### TEXTE À LIRE
---+---

La ville de Bouna
Bouna est une ville, chef-lieu de la région de Bounkani, dans le district du Zanzan au nord-est de la Côte d’Ivoire, près de la frontière avec le Ghana, à 603 km au nord d’Abidjan. Elle constitue une des portes d’entrée du Parc national de la Comoé.
Histoire
Vers la fin du 16ième Siècle, le peuple Lorhon (proto-Koulango) dont la présence dans l’espace Comoé-Volta Noire remonte à plus de 2 000, vont connaître de profondes mutations socio-économiques et surtout politiques. Ces mutations trouvent essentiellement leur origine dans la mise en place du Royaume Koulango de Bouna, Royaume dont le héros fondateur, Bounkani, est de mère Lorhon et de père Dagomba (actuel Ghana). Aux petites et moyennes chefferies que comptait alors cette région, Bounkani va substituer, par la voie de conquête, un Royaume guerrier de type Dagomba créant ainsi, comme le dit Boutillier (JL), le premier Etat à pouvoir centralisé à s’être formé dans les frontières de l’actuelle Côte-d’Ivoire. A la veille de l’indépendance, ce Royaume s’étendait de l’Est à l’Ouest de la Volta Noire à la Comoé ; du Sud au Nord, de Nassian à Diébougou (actuel Burkina Faso) Ce Royaume,qui a connu depuis le 16ième Siècle, plusieurs périodes de gloire mais aussi d’infortunes, que le présent document voudrait présenter de façon sommaire dans ses traits les plus marquants. Il s’agit en fait d’une esquisse de carte d’identité du Royaume Koulango de Bouna qui nous l’espérons aristocratie de la Côte d’Ivoire.
SITUATION GEOGRAPHIQUE DU ROYAUME
Situé au Nord-Est de la Côte-d’Ivoire, le royaume de Bouna est limité au Nord par le Burkina Fasso, à l’Est par la Volta Noire, au Sud par le Royaume Abron et à l’Ouest par la Comoé. Le Royaume a pour siège la ville de BOUNA, laquelle est située à 586 kilomètres d’Abidjan Le relief est monotone ; on rencontre cependant quelques monts de 500 à 600 mètre d’altitude (Mont TEHINI, Mt BOUTOUROU, Mt YEVELE) qui rompent par endroits l’uniformité du paysage. Le climat est de type soudanais et est caractérisé par deux saisons ; une saison des pluies (4 à 5 mois) avec une pluviométrie moyenne de 1100 mm et une longue saison sèche (7 à 8 mois). Les sols sont des sols ferrugineux tropicaux et se caractérisent par leur fragilité. Le royaume est arrosé par les cours d’eau permanents dont les plus importants sont la Comoé et la Volta Noire.

---+---

[Relevés de localisation de mots et d'éléments]
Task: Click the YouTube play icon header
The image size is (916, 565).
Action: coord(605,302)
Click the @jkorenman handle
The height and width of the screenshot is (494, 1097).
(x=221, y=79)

---+---

### TÂCHES ET EXERCICES
- A) Relevez toutes les lignes qui contiennent la chaîne « Click », en tenant compte de la casse.
- B) Poursuivez, s'il vous plaît, le texte sur la ville de Bouna à partir de l'endroit où il s'arrête.
Le texte sur Bouna et les lignes n'ont aucun lien entre eux.

### RÉPONSES
- A)
Task: Click the YouTube play icon header
Click the @jkorenman handle

- B)
ORIGINES DE LA ROYAUTE
Vers le 11ième Siècle, la Région du BOUNA était essentiellement peuplée de LORHON, ancêtres des KOULANGO. A cette époque prédynastique, il existait déjà une chefferie qui était détenue par le Roi Haîngèrè, lequel assumait également les fonctions de chef de terre (Gôrô-Issiè). Le siège de cette chefferie se trouvait à KODO, village situé à 60 km environ de Bouna entre Varalé et Doropo. Haîngèrè avait une sœur dénommée Mantou. Celle-ci eu une relation avec GARZYAO, un prince Dagomba originaire de Doloma (actuel Ghana), et qui était avec ses troupes, les hôtes du Roi Haîngèrè. De cette liaison naîtra vers 1583, BOUNKANI, le héros fondateur du royaume de Bouna.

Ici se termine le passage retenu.